Teobaldo, servidor efetivo da Câmara Municipal de Salvador, está passando por processo administrativo disciplinar, com risco de demissão por abandono de cargo. A autoridade responsável pelo controle de irregularidades constatou que, durante o ano de 2017, Teobaldo ausentou-se por 05 (cinco) dias no mês de janeiro, sob a justificativa de licença-paternidade.

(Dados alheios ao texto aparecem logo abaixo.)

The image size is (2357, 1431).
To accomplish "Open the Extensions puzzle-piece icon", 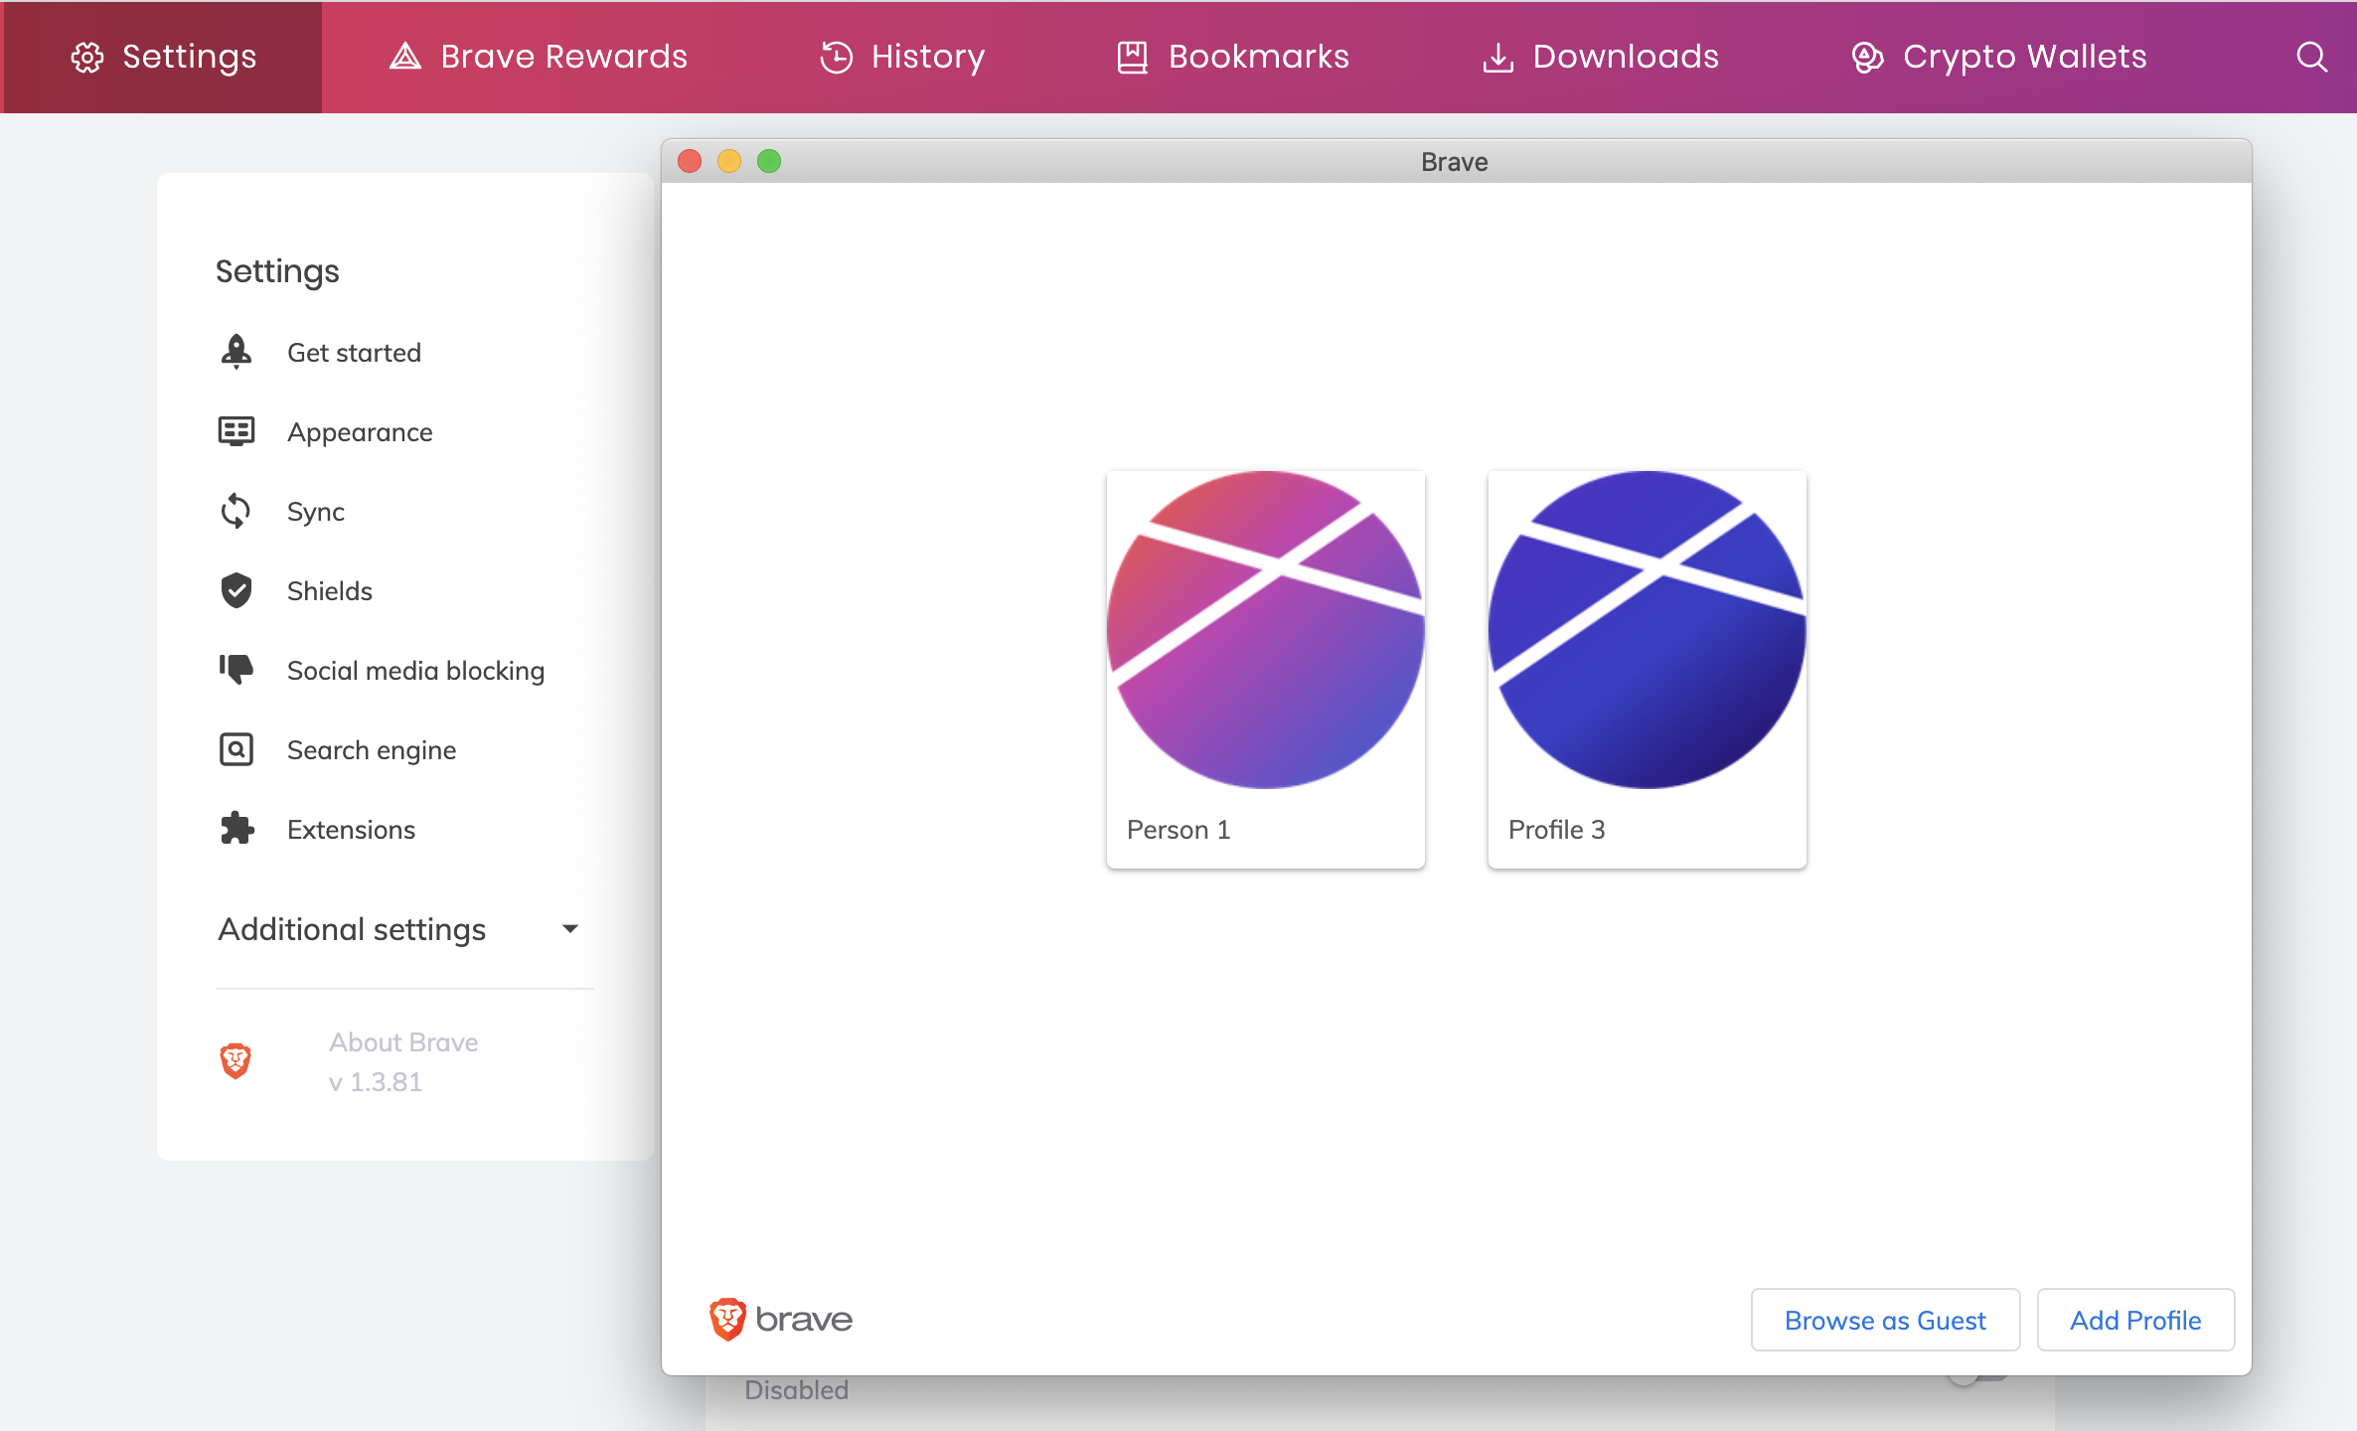I will pyautogui.click(x=236, y=829).
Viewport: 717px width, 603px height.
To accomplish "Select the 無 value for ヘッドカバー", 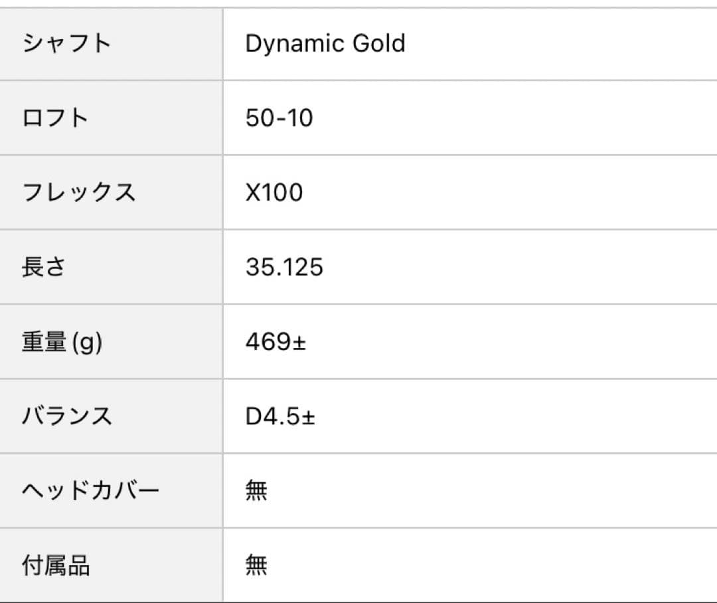I will 256,491.
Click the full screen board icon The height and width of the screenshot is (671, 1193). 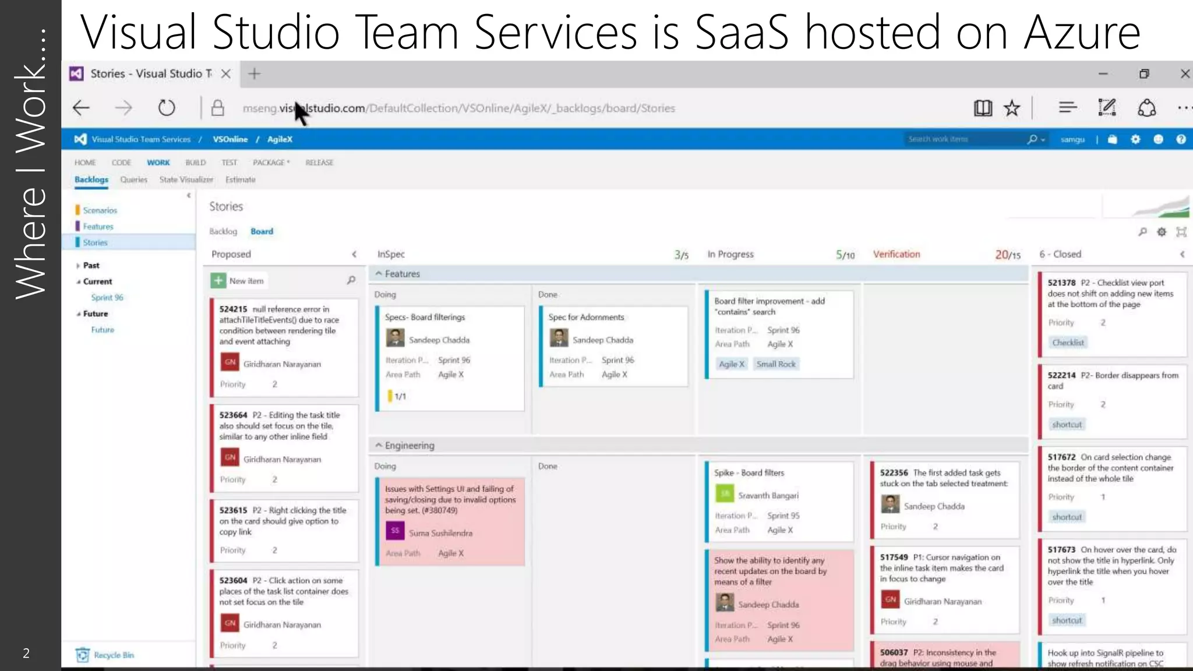(x=1181, y=232)
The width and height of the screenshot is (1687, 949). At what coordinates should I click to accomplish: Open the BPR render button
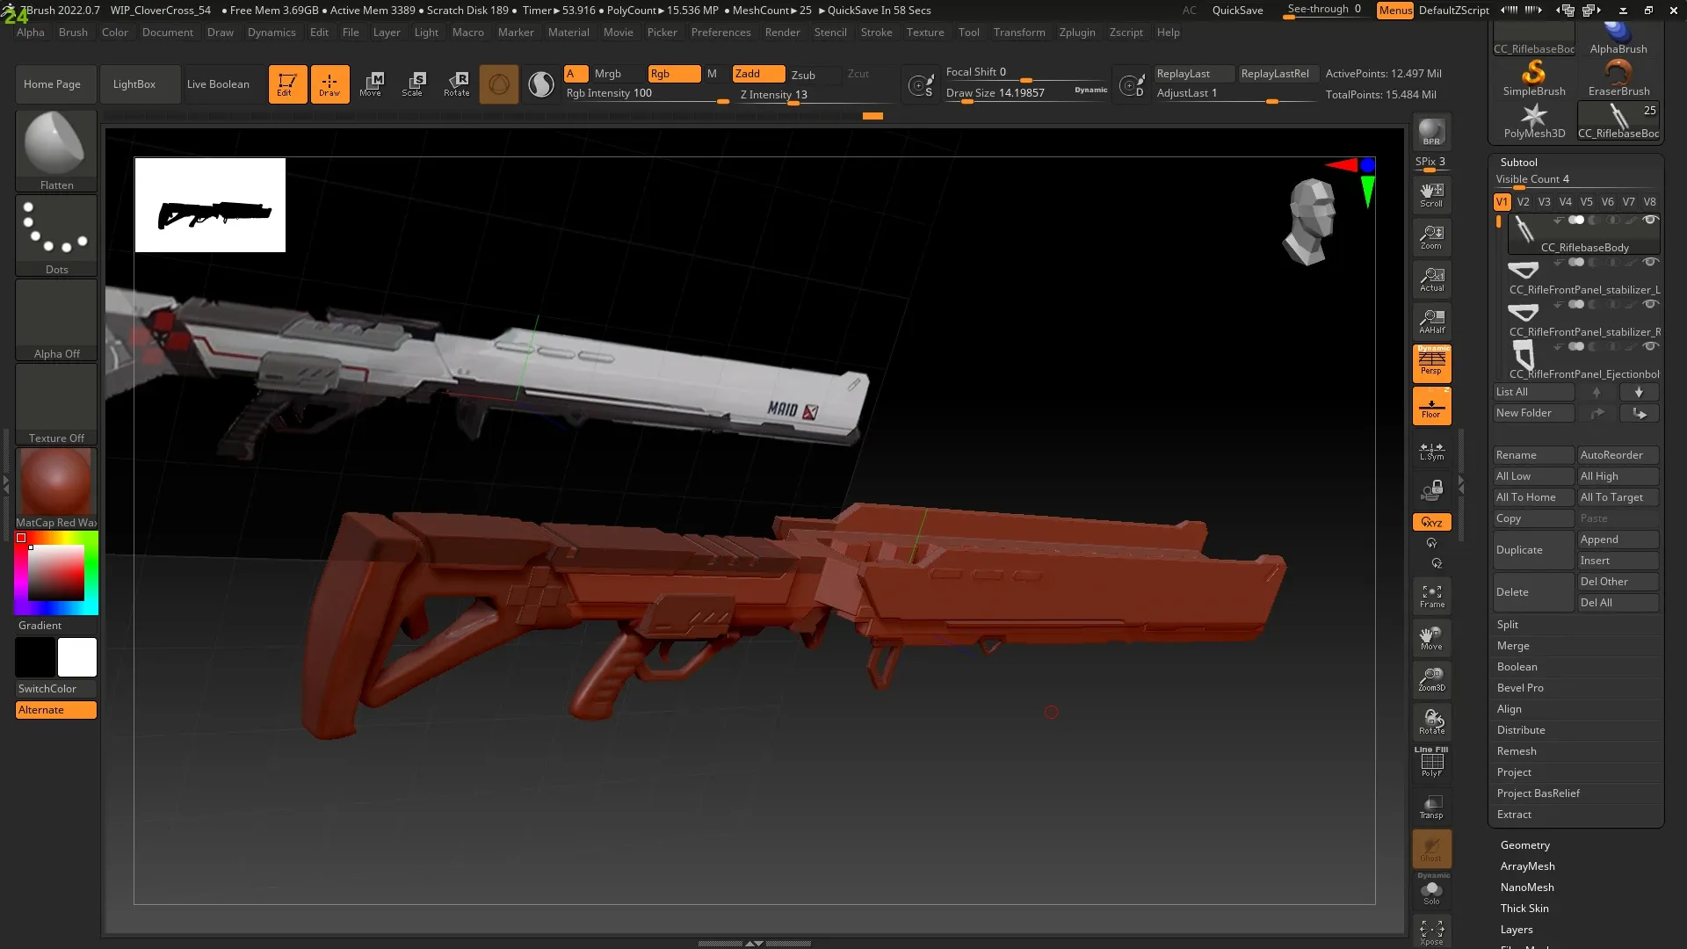tap(1431, 134)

Ademais, durante o ano o servidor teve mais 08 (oito) faltas não consecutivas.


Com base nessa situação, é correto afirmar que:

  • o Processo Administrativo é contestável, uma vez que a licença-paternidade é prevista em lei, enquanto o abandono de cargo pressupõe ausência intencional ao serviço por mais de 30 (trinta) dias consecutivos;
  • Teobaldo pode recorrer ao processo, uma vez que a ausência é justificável nos termos da licença-paternidade, e que inassiduidade não figura, em qualquer hipótese, matéria que intercorra penalidade disciplinar;
  • é cabível ato de demissão por abandono de cargo, eis que a licença-paternidade só garante 03 (três) dias de ausência ao servidor, enquanto quantitativo superior a 05 (cinco) faltas injustificadas caracterizam inassiduidade habitual;
  • as ausências de Teobaldo são injustificáveis, entretanto, os dias de ausência de Teobaldo, somados ou não às ausências decorridas da licença-paternidade, configuram cenário de inassiduidade habitual, e não de abandono de cargo;
  • a licença-paternidade é garantida, sem qualquer prejuízo ao servidor, por apenas 01 (um) dia. Neste caso, Teobaldo está sujeito à exoneração de ofício e a desconto de sua remuneração.